[文本与元素定位记录]
++++++

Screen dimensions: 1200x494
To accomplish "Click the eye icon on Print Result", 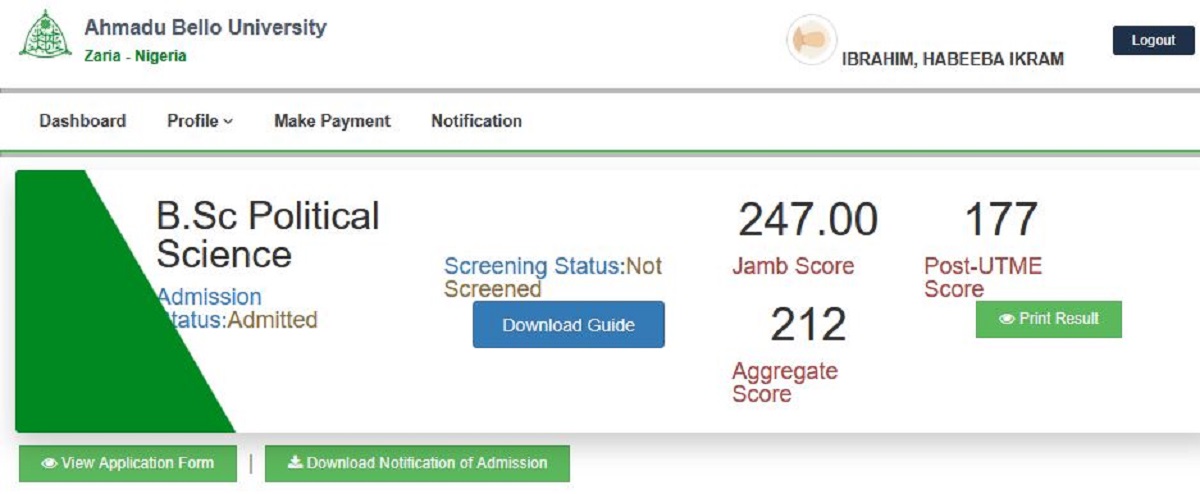I will point(1007,319).

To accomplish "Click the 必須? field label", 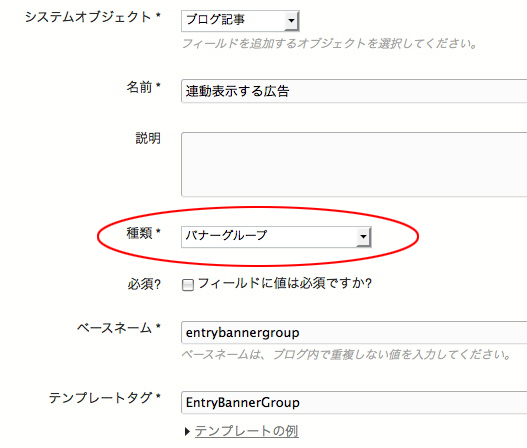I will [x=144, y=285].
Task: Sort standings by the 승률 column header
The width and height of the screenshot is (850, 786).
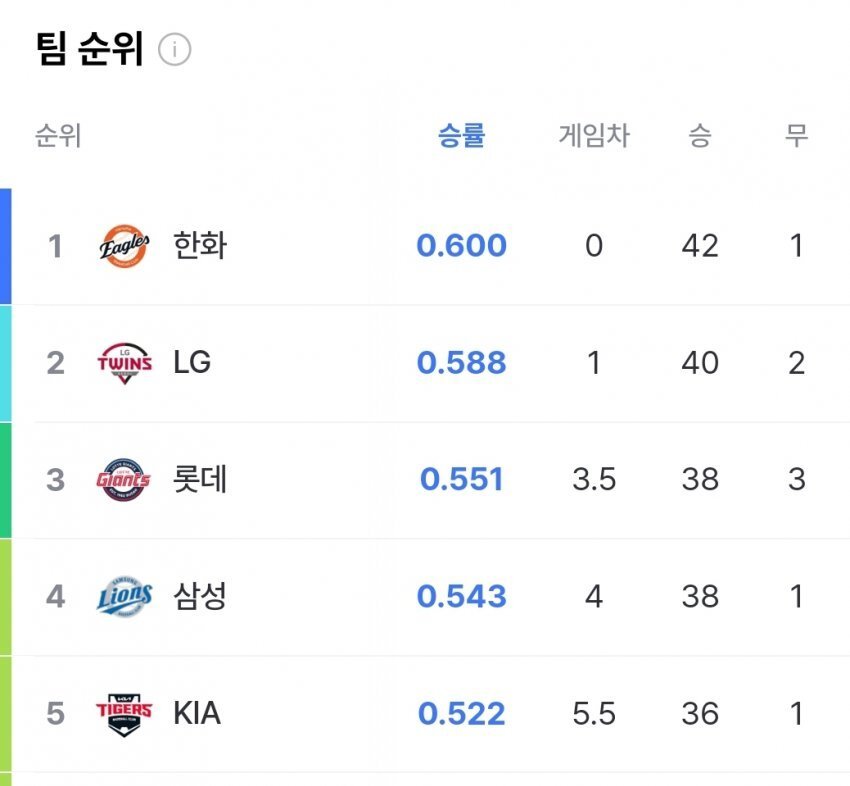Action: pos(462,137)
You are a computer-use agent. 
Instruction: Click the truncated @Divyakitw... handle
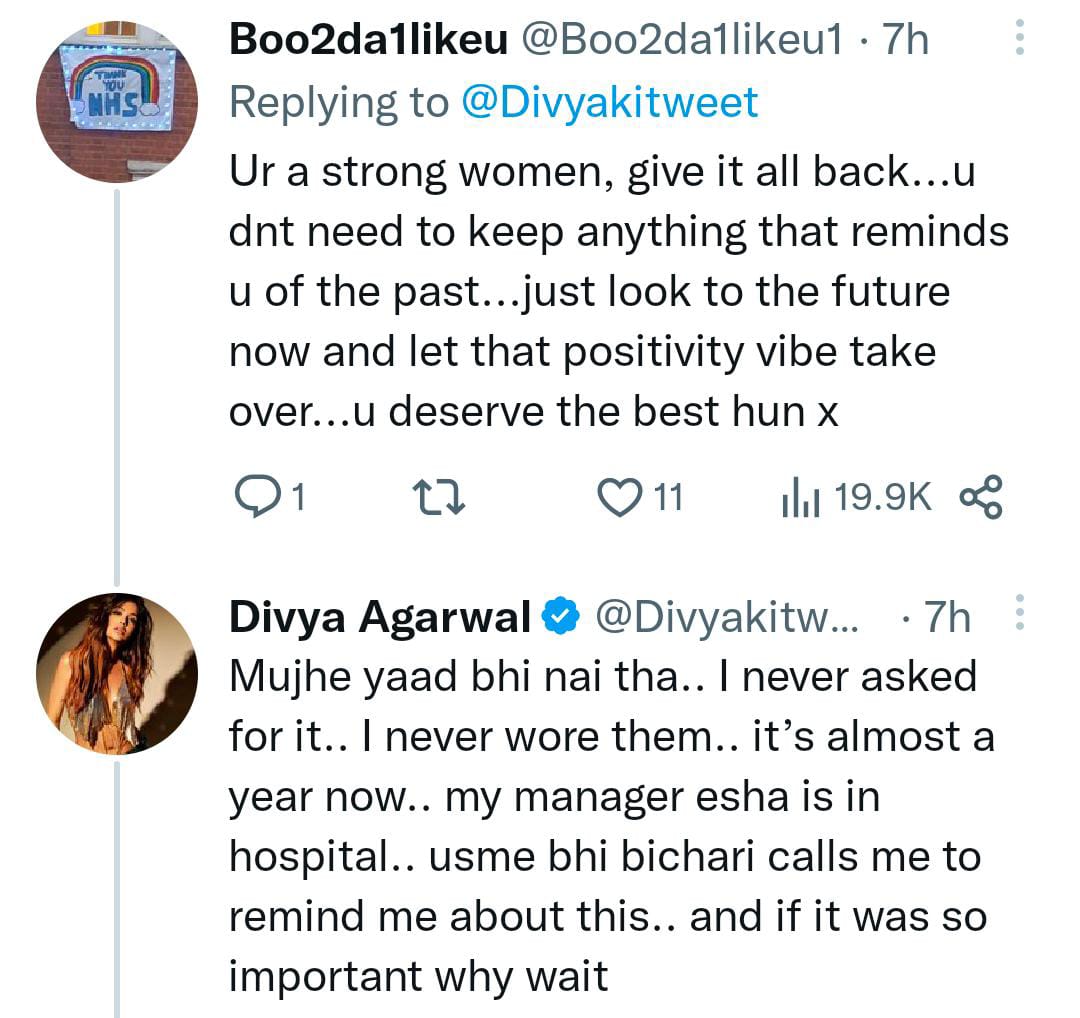[727, 619]
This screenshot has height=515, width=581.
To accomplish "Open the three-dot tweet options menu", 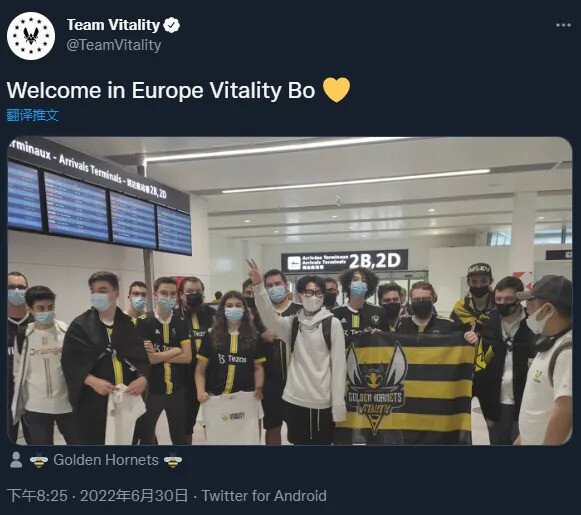I will point(563,25).
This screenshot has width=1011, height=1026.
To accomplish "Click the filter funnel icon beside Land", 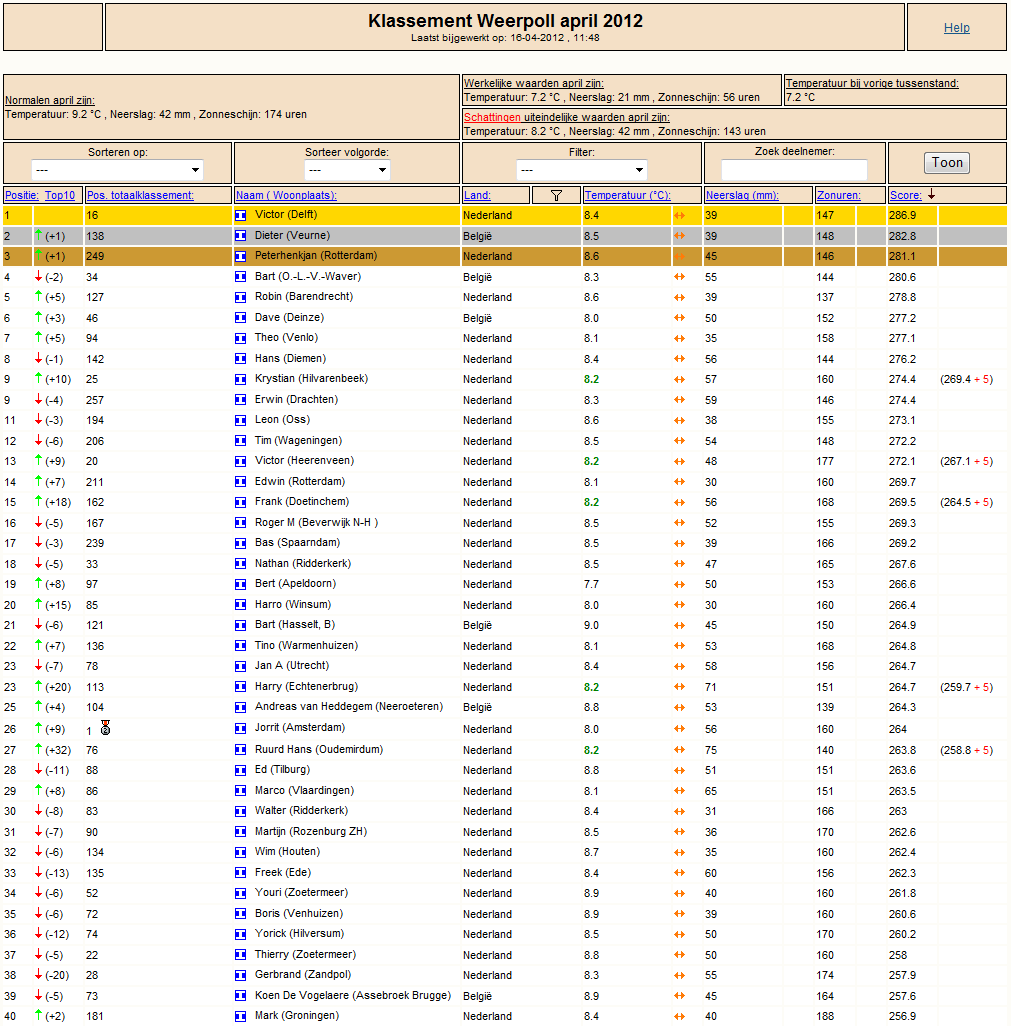I will [x=556, y=196].
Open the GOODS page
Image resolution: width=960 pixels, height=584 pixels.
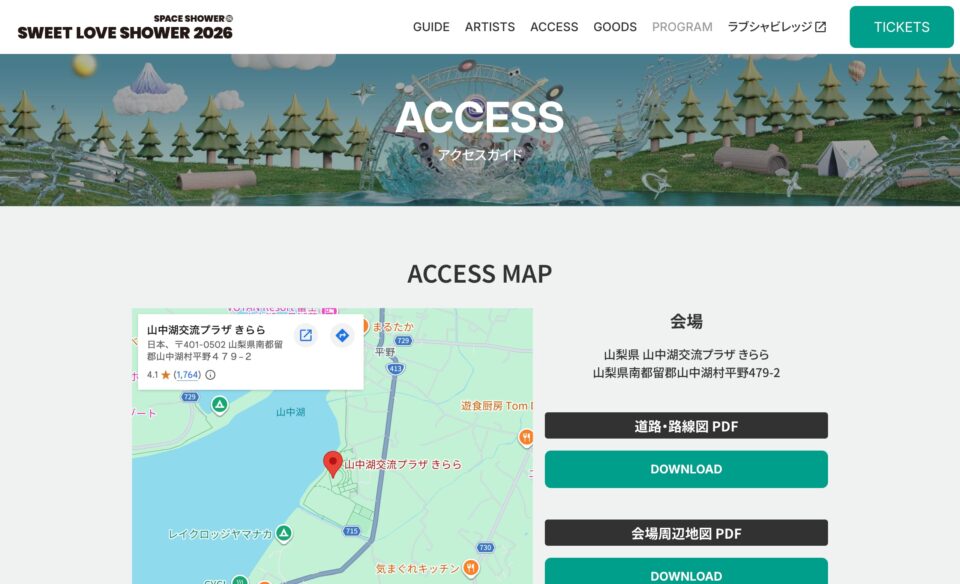[x=615, y=27]
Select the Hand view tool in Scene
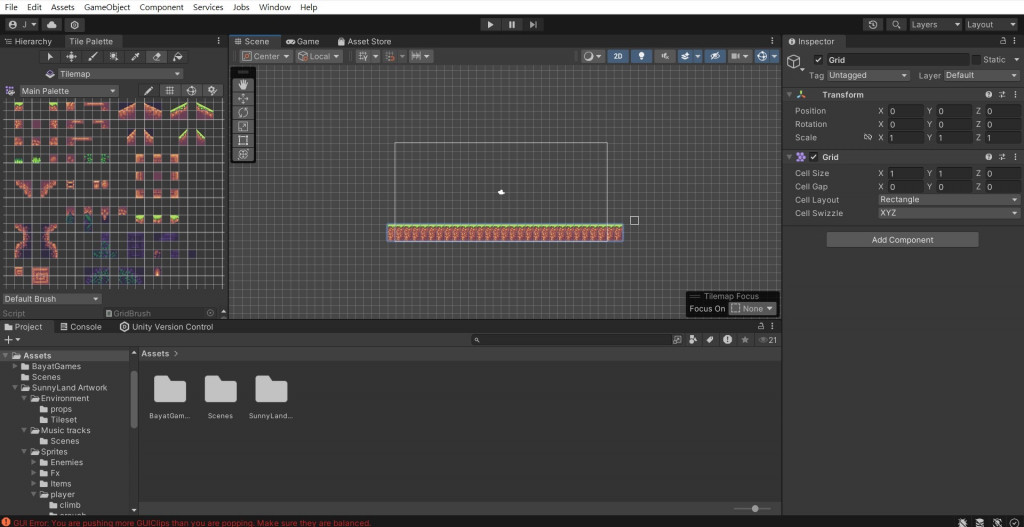 tap(243, 85)
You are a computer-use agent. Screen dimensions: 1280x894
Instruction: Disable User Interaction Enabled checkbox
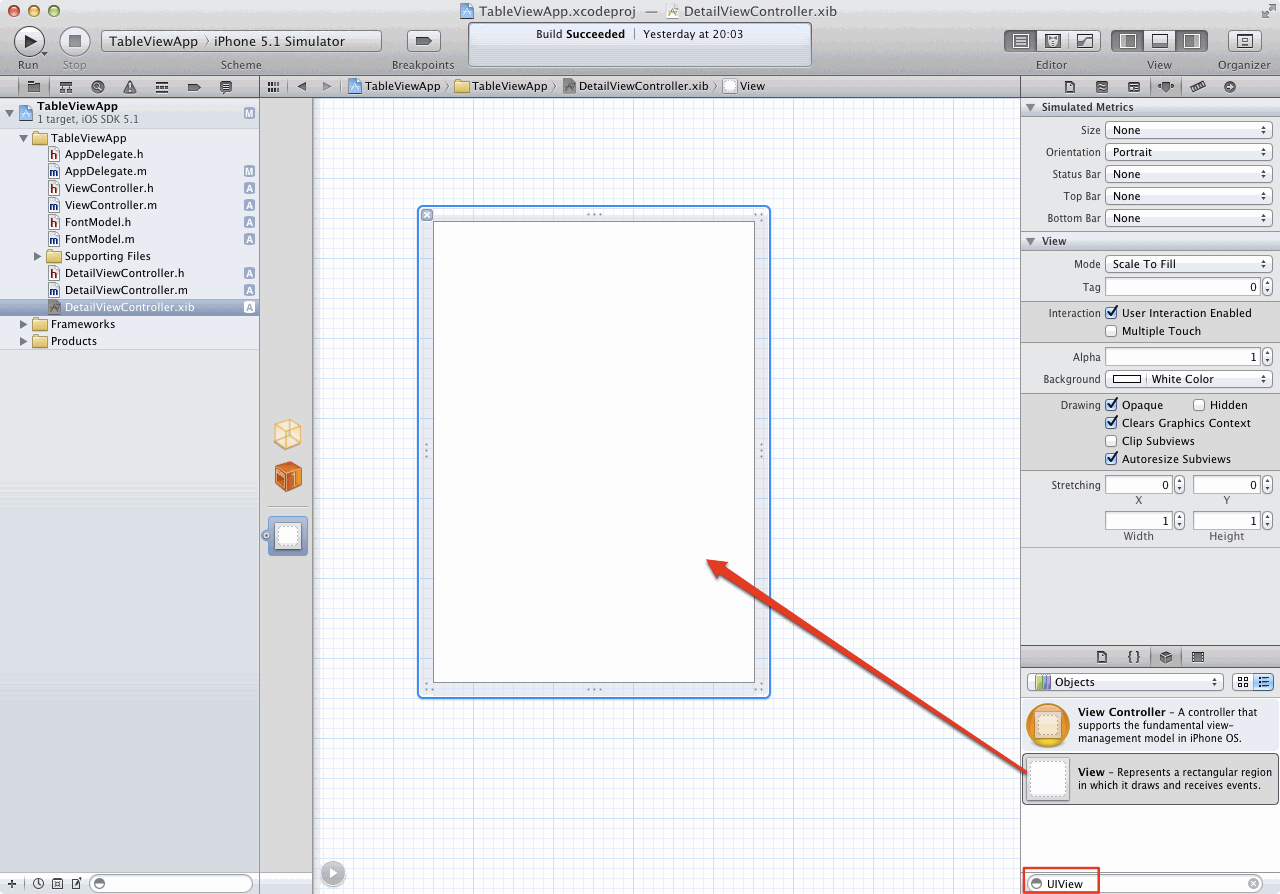[x=1111, y=313]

++++++

[题目]: 统计以上各行中含有字符串“width”的行数，区分大小写，只写出数字。

[参考答案]: 4